Once you find the line that contains "Where should I click to: Select the Create" in the entries below, give it again along with every following line, unchanged, through the final one.

:: Given records

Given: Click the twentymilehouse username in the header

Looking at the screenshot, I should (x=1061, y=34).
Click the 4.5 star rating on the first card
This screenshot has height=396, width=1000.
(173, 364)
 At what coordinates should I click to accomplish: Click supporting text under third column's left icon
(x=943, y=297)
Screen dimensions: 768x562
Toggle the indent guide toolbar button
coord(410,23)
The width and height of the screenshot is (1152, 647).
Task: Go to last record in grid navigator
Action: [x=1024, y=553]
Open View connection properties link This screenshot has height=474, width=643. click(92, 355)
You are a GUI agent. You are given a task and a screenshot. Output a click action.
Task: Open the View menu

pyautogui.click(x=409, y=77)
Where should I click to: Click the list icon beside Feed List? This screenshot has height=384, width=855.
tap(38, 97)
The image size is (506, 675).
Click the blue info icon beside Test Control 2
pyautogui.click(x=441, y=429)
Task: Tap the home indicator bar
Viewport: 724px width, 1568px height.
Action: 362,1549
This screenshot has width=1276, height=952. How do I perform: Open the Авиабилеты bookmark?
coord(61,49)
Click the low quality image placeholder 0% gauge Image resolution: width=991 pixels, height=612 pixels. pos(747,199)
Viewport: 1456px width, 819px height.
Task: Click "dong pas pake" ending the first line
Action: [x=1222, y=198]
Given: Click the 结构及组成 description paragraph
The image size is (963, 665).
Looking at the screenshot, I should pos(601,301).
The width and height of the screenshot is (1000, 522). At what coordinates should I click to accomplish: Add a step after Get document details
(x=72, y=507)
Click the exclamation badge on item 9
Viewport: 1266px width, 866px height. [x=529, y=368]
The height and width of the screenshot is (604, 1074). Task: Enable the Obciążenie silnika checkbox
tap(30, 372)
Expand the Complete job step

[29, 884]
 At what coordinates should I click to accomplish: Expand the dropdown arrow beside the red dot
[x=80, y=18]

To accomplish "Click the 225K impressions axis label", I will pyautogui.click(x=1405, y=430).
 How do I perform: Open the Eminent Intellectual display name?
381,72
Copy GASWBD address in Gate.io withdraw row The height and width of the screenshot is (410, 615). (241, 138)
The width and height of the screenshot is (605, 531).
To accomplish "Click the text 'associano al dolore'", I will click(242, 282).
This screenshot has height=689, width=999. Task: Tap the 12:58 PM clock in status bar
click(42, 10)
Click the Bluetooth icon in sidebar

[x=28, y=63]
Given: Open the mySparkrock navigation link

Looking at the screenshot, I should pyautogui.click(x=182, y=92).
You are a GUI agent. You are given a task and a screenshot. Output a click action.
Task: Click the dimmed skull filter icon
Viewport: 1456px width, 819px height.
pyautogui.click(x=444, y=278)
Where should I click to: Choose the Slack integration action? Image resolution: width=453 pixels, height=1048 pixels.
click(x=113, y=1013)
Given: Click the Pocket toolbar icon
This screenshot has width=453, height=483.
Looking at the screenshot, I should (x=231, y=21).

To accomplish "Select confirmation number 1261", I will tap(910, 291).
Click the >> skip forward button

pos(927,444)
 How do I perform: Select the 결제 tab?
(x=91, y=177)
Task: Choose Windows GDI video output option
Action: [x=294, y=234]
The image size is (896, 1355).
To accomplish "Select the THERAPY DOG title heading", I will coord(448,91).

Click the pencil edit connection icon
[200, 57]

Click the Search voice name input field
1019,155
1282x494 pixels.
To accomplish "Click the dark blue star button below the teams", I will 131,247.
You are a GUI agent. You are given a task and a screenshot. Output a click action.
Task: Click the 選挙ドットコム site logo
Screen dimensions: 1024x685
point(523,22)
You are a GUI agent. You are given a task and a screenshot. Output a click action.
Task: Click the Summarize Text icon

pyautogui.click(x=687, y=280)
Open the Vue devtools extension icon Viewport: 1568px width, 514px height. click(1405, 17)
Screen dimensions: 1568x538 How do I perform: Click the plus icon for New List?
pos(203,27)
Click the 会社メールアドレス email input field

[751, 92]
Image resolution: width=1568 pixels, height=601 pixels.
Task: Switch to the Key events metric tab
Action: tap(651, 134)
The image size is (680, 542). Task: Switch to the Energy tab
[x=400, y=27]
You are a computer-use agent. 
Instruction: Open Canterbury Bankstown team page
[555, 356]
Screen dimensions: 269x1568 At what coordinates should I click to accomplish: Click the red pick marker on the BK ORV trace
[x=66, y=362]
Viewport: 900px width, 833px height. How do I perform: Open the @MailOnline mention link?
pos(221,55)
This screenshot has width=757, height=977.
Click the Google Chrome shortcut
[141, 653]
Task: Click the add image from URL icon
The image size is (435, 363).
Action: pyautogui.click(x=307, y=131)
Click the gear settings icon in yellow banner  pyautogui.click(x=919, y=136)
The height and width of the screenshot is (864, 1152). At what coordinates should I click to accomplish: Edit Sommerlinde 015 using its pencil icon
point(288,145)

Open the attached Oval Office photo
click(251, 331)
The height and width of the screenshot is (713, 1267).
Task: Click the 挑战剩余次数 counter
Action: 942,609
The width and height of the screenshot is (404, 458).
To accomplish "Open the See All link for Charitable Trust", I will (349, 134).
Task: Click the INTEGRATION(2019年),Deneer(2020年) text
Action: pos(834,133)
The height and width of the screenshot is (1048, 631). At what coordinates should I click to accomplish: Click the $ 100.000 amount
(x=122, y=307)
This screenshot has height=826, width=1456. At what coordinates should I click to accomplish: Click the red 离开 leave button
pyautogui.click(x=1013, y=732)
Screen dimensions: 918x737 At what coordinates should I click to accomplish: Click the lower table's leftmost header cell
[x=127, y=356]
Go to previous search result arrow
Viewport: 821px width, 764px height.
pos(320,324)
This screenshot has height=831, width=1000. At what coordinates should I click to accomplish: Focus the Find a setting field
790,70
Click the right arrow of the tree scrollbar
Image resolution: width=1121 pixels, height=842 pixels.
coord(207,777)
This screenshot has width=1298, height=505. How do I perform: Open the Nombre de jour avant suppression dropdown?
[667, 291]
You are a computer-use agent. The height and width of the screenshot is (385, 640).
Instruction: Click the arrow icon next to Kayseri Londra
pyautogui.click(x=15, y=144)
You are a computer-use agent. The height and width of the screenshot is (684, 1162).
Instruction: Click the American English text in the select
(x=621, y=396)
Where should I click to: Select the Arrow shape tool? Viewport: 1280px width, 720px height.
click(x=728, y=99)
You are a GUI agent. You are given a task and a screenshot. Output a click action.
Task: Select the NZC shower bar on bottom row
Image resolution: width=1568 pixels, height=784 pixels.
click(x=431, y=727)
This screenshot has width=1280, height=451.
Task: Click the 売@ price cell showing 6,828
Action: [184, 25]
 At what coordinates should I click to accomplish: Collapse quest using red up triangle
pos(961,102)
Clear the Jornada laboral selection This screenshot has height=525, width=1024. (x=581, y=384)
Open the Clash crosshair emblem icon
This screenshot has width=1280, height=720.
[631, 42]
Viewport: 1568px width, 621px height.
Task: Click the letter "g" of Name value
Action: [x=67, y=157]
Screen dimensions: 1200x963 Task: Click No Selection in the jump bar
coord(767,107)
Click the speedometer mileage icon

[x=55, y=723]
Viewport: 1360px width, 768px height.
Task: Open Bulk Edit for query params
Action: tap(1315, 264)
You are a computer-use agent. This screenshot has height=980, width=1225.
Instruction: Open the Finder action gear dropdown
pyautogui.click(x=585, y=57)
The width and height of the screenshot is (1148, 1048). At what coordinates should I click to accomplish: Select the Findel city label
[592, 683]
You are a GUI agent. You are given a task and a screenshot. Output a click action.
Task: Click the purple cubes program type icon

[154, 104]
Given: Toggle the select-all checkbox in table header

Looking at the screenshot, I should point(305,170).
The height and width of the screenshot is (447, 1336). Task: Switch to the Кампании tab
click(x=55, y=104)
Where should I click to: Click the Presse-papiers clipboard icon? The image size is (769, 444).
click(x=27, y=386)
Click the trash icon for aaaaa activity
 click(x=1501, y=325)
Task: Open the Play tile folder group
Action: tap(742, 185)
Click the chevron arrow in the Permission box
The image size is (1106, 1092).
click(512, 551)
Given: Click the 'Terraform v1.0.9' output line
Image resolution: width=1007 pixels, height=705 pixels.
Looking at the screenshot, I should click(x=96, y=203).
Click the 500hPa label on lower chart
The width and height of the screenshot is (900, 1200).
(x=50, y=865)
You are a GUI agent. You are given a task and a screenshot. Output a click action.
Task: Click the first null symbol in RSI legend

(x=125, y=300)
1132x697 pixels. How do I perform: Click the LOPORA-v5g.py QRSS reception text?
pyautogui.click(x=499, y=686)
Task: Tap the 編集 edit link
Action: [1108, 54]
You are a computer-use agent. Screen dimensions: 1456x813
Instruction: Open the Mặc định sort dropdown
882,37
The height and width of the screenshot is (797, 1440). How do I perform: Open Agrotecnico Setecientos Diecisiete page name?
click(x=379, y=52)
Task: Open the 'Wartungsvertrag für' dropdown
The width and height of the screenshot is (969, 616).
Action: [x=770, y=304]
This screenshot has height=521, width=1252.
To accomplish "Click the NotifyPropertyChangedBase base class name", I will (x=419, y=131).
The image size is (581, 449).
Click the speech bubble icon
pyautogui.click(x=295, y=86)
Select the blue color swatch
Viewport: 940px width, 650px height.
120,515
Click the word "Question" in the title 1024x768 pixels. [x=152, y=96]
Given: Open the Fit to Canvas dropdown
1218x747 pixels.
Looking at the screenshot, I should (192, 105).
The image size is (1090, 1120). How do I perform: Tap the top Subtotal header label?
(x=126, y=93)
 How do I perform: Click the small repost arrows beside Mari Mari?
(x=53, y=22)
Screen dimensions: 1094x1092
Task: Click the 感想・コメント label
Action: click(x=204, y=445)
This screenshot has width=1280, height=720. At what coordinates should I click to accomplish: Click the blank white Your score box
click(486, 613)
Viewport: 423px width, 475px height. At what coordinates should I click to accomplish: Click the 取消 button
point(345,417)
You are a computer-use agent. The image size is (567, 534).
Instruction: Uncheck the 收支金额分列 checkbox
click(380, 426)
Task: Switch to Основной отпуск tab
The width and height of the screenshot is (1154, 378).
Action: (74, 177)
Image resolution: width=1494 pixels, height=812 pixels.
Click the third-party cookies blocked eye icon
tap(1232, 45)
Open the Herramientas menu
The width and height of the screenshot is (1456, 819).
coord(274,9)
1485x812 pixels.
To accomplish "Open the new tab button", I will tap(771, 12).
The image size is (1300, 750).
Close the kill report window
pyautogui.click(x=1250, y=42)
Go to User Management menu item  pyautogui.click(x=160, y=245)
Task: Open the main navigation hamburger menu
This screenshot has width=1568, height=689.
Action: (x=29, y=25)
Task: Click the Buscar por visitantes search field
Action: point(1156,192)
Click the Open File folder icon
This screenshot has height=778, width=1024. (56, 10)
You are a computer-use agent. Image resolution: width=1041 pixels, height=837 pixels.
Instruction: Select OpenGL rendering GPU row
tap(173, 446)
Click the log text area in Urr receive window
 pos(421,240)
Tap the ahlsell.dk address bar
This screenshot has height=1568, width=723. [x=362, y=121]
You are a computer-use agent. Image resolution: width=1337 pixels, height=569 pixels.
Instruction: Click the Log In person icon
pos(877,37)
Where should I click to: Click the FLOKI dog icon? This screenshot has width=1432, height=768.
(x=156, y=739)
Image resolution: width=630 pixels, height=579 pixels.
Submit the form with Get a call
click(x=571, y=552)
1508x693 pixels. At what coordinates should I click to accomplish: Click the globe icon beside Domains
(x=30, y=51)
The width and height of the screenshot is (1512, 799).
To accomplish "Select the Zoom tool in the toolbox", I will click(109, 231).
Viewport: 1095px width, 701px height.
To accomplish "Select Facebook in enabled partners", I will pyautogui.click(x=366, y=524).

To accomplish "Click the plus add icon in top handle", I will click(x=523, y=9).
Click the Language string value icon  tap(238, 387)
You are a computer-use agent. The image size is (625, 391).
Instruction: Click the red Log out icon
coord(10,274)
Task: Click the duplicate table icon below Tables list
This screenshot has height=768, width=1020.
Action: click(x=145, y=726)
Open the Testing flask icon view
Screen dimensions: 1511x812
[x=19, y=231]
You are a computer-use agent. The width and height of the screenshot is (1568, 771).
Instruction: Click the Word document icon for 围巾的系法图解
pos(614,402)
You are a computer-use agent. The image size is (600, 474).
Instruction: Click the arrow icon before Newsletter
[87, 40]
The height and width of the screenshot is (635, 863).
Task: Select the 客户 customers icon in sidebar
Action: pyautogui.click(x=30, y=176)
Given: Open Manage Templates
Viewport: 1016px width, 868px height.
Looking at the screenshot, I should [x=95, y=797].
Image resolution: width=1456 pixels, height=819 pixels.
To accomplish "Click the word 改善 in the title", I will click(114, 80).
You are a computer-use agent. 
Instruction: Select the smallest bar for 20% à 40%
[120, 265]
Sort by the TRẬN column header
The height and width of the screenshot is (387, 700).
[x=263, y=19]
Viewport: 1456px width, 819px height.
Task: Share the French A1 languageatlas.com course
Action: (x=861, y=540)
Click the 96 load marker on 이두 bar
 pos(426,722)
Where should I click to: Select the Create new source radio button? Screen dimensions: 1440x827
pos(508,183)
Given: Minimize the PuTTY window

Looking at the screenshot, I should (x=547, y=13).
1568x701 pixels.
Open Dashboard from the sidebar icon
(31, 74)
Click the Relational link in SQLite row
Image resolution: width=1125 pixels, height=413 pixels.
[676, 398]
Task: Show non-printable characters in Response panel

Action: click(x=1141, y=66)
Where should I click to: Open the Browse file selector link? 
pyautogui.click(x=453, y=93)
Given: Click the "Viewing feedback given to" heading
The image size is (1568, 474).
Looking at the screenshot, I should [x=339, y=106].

::::

_Exercise answer:_
Where should I click to: Select the Create new source radio button? Screen dimensions: 1440x827
pos(508,183)
Given: Minimize the PuTTY window

Looking at the screenshot, I should (x=547, y=13).
1568x701 pixels.
Open Dashboard from the sidebar icon
(31, 74)
Click the Relational link in SQLite row
Image resolution: width=1125 pixels, height=413 pixels.
[676, 398]
Task: Show non-printable characters in Response panel

Action: click(x=1141, y=66)
Where should I click to: Open the Browse file selector link? 
pyautogui.click(x=453, y=93)
Given: Click the "Viewing feedback given to" heading
The image size is (1568, 474).
Looking at the screenshot, I should [x=339, y=106].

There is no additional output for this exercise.